Le Medco n’est pas un bouche-trou pour recopier l’ordonnance du médecin traitant qui ne serait pas présent
Dr Anne David-Bréard, présidente du SNGC
Gare aux limites du « télécoordinable »
Le deuxième point sensible du décret touche sur l’intervention « dématérialisée », c’est-à-dire à distance, du médecin coordonnateur, qui peut être assurée « pour une durée limitée » si l’Ehpad n’a pas trouvé chaussure à son pied. Là encore, les syndicats se méfient des intentions du législateur et ne sont pas contre une intervention ponctuelle à distance dans l’attente d’un Medco pouvant se présenter sur place. Mais cette réserve ne figure pas dans le décret. Les syndicats craignent que le recours au numérique ne soit un alibi pour éviter aux directeurs d’Ehpad de se mettre en recherche active de médecins en chair et en os. Et s’interrogent sur les limites du « télécoordinable ».
Enfin, le décret impose dans la loi la présence de l’infirmier coordonnateur aux côtés des médecins. Ainsi, sous la responsabilité du directeur d’Ehpad et du cadre de santé, ce soignant « participe à la coordination de l’équipe paramédicale, à l’organisation et à la qualité des soins paramédicaux réalisés par l’équipe soignante et contribue aux projets d’amélioration continue de la qualité des soins ».
L’infirmier coordonnateur concourt aussi à « l’exercice des missions des médecins coordonnateurs », à savoir : la construction du projet général de soins, un avis sur les admissions des patients, l’évaluation et la validation de l’état de dépendance des résidents, la formation et l’encadrement des internes, l’application des bonnes pratiques gériatriques et la fluidification du parcours de santé des résidents.
Perte de l’indépendance médicale
Là encore, les syndicats médicaux craignent que ces missions ne soient réalisées par les infirmiers avec un œil moins aguerri que celui des medco et surtout, que cela donne davantage de prise aux directions dans la gestion de la coordination des équipes soignantes. « Cette mesure menace notre indépendance vis-à-vis des directions d’Ehpad, avec qui nous bataillons sans cesse pour calculer les GIR [qui évaluent degré d’autonomie du résident, NDLR] et pour rationaliser le personnel », alerte la Dr David-Bréard. Qui craint une nouvelle fuite des médecins coordonnateurs, ressource déjà bien rare.

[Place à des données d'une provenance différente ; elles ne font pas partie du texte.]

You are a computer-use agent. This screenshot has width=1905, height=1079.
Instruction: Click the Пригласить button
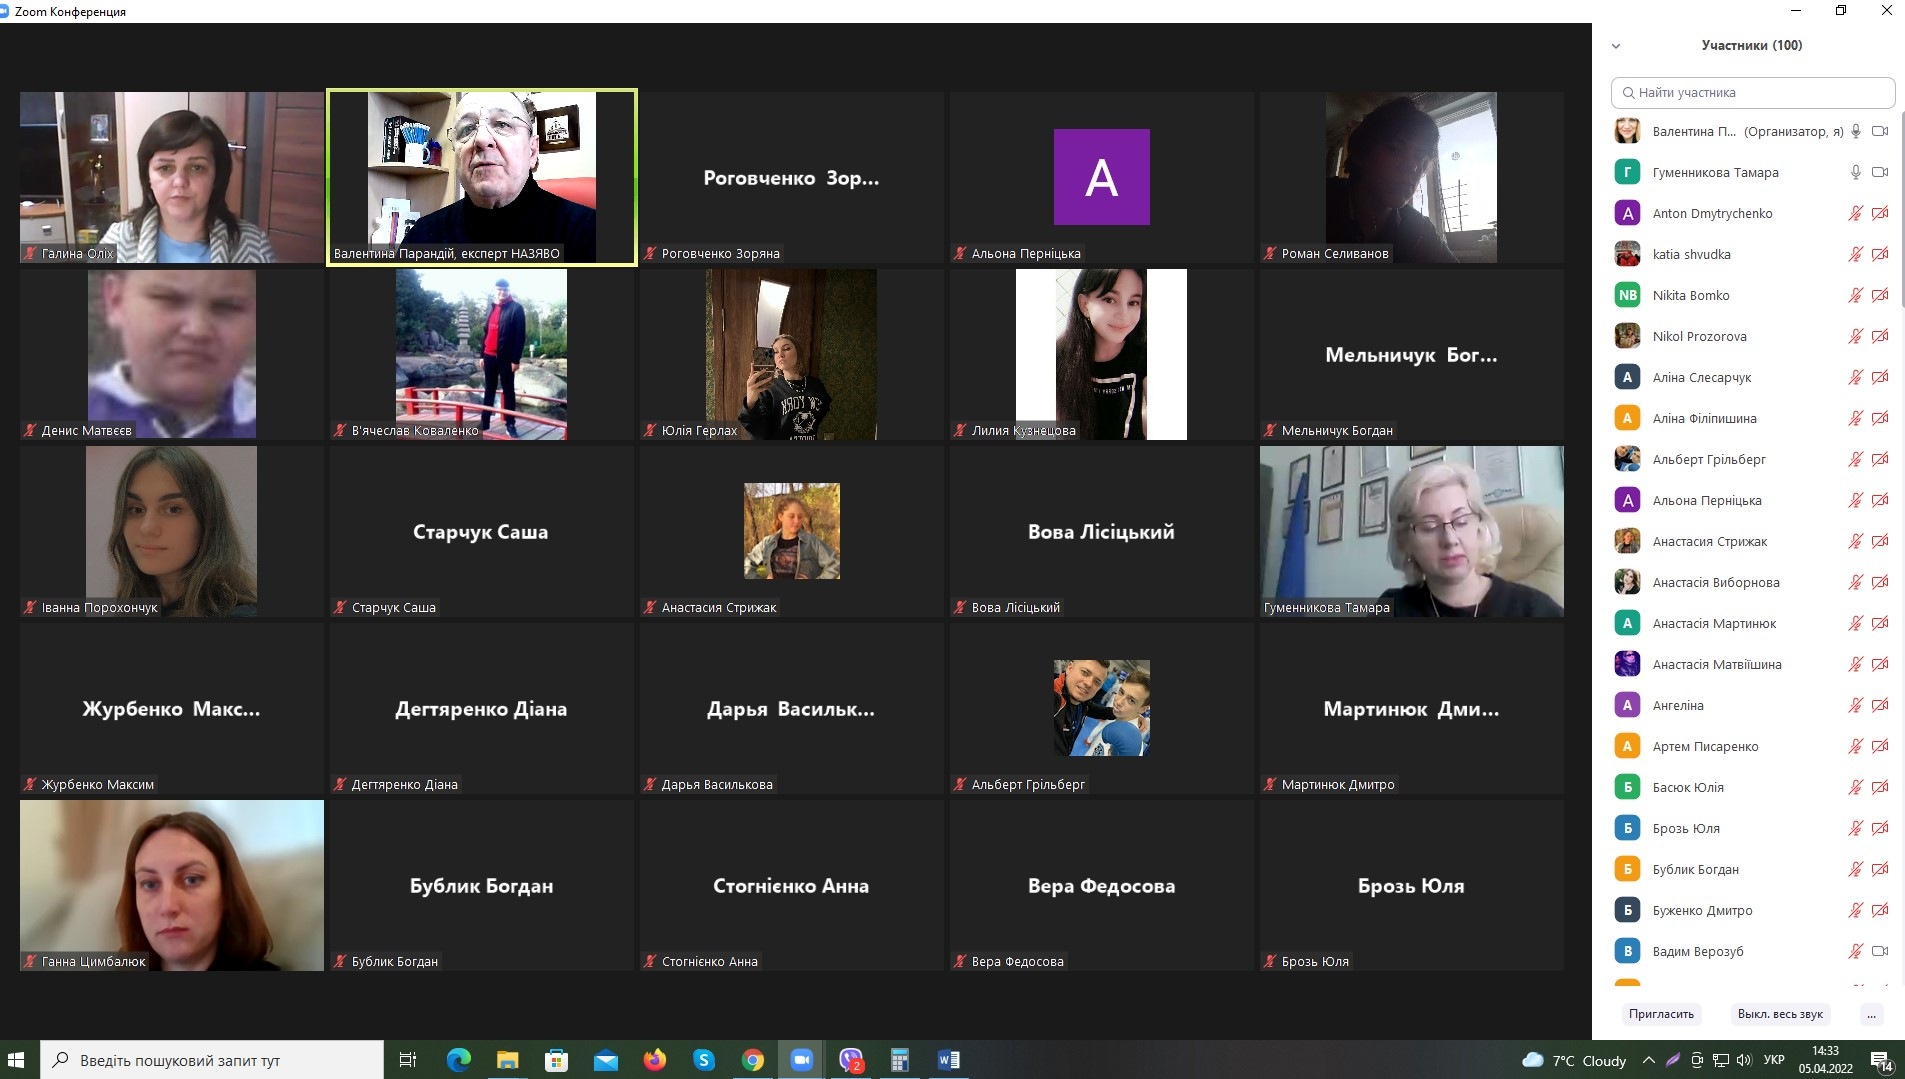(x=1661, y=1014)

Syndicat national de gérontologie clinique (SNGC), Association nationale des médecins coordonnateurs et du secteur médico-social (MCOOR), Fédération française des associations de médecins coordonnateurs en Ehpad (FFAMCO), Syndicat des médecins coordonnateurs, Ehpad et autres structures, généralistes et spécialistes (SMCG-CSMF).